Nella tarda serata di ieri, in località Ponte Vecchio, i militari del Gruppo di Gioia Tauro, del Nucleo Investigativo di Reggio Calabria e dello Squadrone Eliportato Cacciatori di Calabria, hanno individuato e tratto in arresto Vincenzo Di Marte, 37 anni, personaggio di spicco della cosca "Pesce" operante nel territorio di Rosarno e Gioia Tauro, gravato da precedenti di polizia per reati in materia di sostanze stupefacenti. Di Marte - ha spiegato il comandante dei carabinieri di Reggio Calabria, Giuseppe Battaglia - fiancheggiava e contribuiva all'arricchimento delle cosche Alvaro di Sinopoli e Pesce di Rosarno. Il trentenne era latitante dal giugno 2015. Sì era sottratto all'arresto nell'operazione Santa Fè. In una casa all'apparenza normale, che nascondeva un latitante a cui la Dda di Reggio Calabria dava la caccia da tempo. Capi di accusa che nello scorso luglio hannoportato alla sua condanna in primo grado a 14 anni direclusione. Recentemente Di Marte era stato inserito, come detto nella lista dei latitanti più pericolosi d'Italia, insieme ad Emanuele Cosentino, latitante di Palmi arrestato in Germania lo scorso mese di marzo dai Carabinieri di Reggio Calabria ed estradato in Italia alcuni giorni dopo l'arresto. Gli inquirenti hanno trovato falsi documenti di identita', oltre 12 mila euro in contanti, un tablet e diversi telefoni cellulari, il tutto sottoposto a sequestro.

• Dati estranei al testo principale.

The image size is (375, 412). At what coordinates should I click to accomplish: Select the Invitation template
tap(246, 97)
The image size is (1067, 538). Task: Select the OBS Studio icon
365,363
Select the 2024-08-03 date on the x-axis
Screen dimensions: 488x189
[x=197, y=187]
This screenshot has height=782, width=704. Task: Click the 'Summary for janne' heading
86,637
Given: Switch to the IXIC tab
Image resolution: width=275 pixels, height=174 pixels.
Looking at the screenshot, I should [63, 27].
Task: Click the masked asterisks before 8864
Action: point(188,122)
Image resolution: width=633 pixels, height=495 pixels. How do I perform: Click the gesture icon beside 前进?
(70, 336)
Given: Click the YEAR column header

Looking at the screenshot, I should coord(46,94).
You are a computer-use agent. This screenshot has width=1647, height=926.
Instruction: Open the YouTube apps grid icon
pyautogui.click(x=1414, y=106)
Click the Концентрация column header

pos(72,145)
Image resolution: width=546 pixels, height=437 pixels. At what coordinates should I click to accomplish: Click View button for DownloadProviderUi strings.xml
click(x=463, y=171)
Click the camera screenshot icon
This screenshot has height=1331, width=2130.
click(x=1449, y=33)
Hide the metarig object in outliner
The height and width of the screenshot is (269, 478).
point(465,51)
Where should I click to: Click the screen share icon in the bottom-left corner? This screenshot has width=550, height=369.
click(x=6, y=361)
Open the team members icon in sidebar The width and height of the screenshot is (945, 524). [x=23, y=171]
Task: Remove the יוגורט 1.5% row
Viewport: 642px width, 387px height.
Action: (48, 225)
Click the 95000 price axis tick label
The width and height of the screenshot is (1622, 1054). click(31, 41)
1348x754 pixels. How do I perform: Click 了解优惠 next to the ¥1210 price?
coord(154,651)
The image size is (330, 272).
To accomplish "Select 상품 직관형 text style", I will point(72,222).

Gli investigatori dell'Arma sono arrivati alla sua cattura grazie ad una meticolosa e articolata indagine, coordinata dalla Direzione Distrettuale Antimafia del capoluogo, partita nell'ottobre 2017 e supportata da un'ampia attività tecnica.

Al termine del blitz sono state arrestate (si trovano ora ai domiciliari) per favoreggiamento altre 4 persone che risiedono nello stabile dove si trovava il latitante: si tratta di due coppie di coniugi che avrebbero aiutato il latitante a sottrarsi alla cattura.

I carabinieri del Gruppo di Gioia Tauro, con il costante supporto dei collegi del Nucleo Investigativo di Reggio Calabria e dei Cacciatori di Calabria di Vibo Valentia, hanno sviluppato le prime informazioni e monitorato incessantemente lo stretto circuito relazionale dell'uomo, riuscendo ad individuare, in contrada Morrone, l'abitazione su due livelli e composta da tre unità abitative, in cui si nascondeva.